Behind them Exodus erupted into unearthly squeals. Smoke and steam flooded in sheets from the device's interior. Up from the dark, flashing hulk thrust many thick, metal stalks -- ten long rods, tipped with knifelike fangs. Thirty feet above the floor the rods punctured the very substance of the air itself. Then they began to part, peeling a ragged hole into empty space. Beyond was an impossibly rich blackness.
<<Exodus digs our tunnel to the past,>> boomed the voice of the Prime Overlord. <<Now begins the final harvest of fuel.>> The collected Overlords buzzed and clacked with excitement.
Everything began to shake.
On the storm-darkened plains outside, masses of soldiers retreated from the space where the Behemoths battled. Lightning whipped the combatants. Two of the colossal machines bore down upon a lone third. The legs of the rebel war machine were slightly curved and twisted, as if the steel had performed actions for which it was not designed.
Yet the rebel machine displayed a battery of maneuvers unknown for automatons. Currently its upraised neck was crossed with that of an enemy. Steel beams trumpeted their contest of strength. The lone machine shivered, weakened by its bent legs; but before it became unstable its neck swerved to the side.

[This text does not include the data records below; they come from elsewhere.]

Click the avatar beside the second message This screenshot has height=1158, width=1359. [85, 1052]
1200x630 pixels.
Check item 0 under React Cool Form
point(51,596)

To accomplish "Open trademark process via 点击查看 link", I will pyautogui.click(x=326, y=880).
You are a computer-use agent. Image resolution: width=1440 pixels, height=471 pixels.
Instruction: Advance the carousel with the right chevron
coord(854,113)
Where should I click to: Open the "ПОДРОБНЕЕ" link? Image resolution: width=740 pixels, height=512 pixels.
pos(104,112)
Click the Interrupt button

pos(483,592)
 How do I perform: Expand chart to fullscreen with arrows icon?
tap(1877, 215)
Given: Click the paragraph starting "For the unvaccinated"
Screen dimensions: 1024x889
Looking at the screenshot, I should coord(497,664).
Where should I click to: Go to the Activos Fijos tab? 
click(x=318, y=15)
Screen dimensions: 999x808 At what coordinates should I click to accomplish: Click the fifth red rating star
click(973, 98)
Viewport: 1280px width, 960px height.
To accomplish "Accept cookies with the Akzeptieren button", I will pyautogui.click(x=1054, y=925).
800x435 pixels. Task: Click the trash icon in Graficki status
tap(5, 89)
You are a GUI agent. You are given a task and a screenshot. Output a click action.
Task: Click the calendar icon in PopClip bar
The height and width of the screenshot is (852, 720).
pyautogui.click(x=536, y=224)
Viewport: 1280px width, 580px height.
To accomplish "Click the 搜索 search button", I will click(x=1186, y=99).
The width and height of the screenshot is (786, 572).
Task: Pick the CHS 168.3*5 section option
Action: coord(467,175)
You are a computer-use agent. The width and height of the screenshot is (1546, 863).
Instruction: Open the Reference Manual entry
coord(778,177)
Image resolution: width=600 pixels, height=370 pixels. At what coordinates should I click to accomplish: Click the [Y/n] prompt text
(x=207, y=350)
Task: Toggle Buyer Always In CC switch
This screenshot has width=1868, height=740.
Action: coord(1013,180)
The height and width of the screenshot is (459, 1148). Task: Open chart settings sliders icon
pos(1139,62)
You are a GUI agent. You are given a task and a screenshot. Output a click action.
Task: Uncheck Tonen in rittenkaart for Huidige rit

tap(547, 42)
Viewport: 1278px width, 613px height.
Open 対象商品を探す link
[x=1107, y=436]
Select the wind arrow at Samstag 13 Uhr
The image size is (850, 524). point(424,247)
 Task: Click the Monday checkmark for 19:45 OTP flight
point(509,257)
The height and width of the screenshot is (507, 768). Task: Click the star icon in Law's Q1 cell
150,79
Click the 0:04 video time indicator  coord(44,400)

The loyalist Behemoth lurched forward, unbalanced. The rebel swept its neck into its enemy's rear legs. The move was ponderous but quick enough to trip the automaton. After many tense moments, the loyalist Behemoth fell forward. It slammed the ground close to a refugee column. The impact rippled the earth like water.
The surviving loyalist Behemoth punctured the body of the rebel machine. Its gigantic muzzle smashed through the proportionately small section, dislodging huge steel tatters and a leaping cloud of levitant. The devastated Behemoth swayed. At that moment a gnatlike cluster of flying objects soared into the wound.
Inside Turlogan bellowed with rage. His kinetic maul whipped through the air and crashed against the steel chassis of several invading Dreadnoughts. Though each automaton approximated a flying Juggernaut, the raw fury of the pit fighter's attack engaged four of them at once. No more than that could sweep through the gaping, ragged hole in the ceiling of the Behemoth's central room.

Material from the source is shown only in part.